Les Allemands s’étaient d’ailleurs appliqués à sans cesse reposer l’angoissant problème par la brutalité de leurs procédés administratifs, dans les provinces annexées. L’énumération des mesures de rigueur, dont l’Alsace-Lorraine fut accablée, déborderait le cadre d’un article de revue. Nous ne pourrons que mentionner les principales : pouvoirs dictatoriaux des gouverneurs, expulsions, suppressions de journaux, passeports, refus de permis de séjour, interdiction de l’enseignement de la langue française, postes administratifs réservés aux immigrés allemands, application rigoureuse des ordonnances sur les cris et emblèmes séditieux. Il faudrait des volumes pour raconter le long et douloureux martyre d’une population, dont le seul crime était de ne pas vouloir subir l’emprise germanique et de ne pas consentir à renier un passé glorieux.

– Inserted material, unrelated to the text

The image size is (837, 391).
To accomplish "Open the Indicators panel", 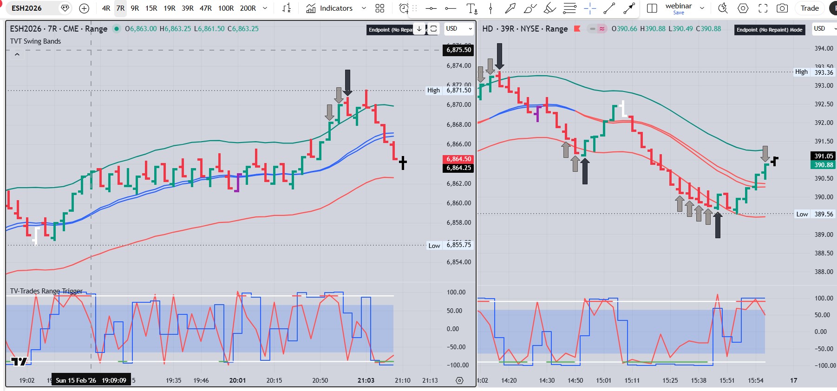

Or, parce que l’Allemagne abusait ainsi constamment de sa puissance, la plainte des annexés ne permettait pas à la France d’oublier l’injure faite à sa dignité et l’atteinte portée à sa richesse.

Le parti militaire prussien avait commis une autre erreur. Uniquement préoccupé de préparer les guerres de l’avenir, il avait exigé que l’Alsace-Lorraine formât, dans la confédération germanique, une province distincte des États et restât dès lors sous la tutelle presque exclusive de la grande monarchie du Nord. Bismarck exprimait fort bien cette préoccupation de l’état-major, quand il disait que l’Alsace-Lorraine était le « glacis, » la zone militaire de l’empire. Quand on veut exprimer un jugement motivé sur la politique allemande dans les provinces annexées, il faut toujours se rappeler ces paroles du chancelier de fer. Elles sont le leitmotiv de toute la législation barbare appliquée entre les Vosges et le Rhin depuis les incidens qui marquèrent, en 1872, le départ des optans, jusqu’à ceux qui, lors de l’affaire de Saverne, en 1913, révélèrent au monde surpris et l’odieuse tyrannie du militarisme prussien et la merveilleuse endurance de ses victimes.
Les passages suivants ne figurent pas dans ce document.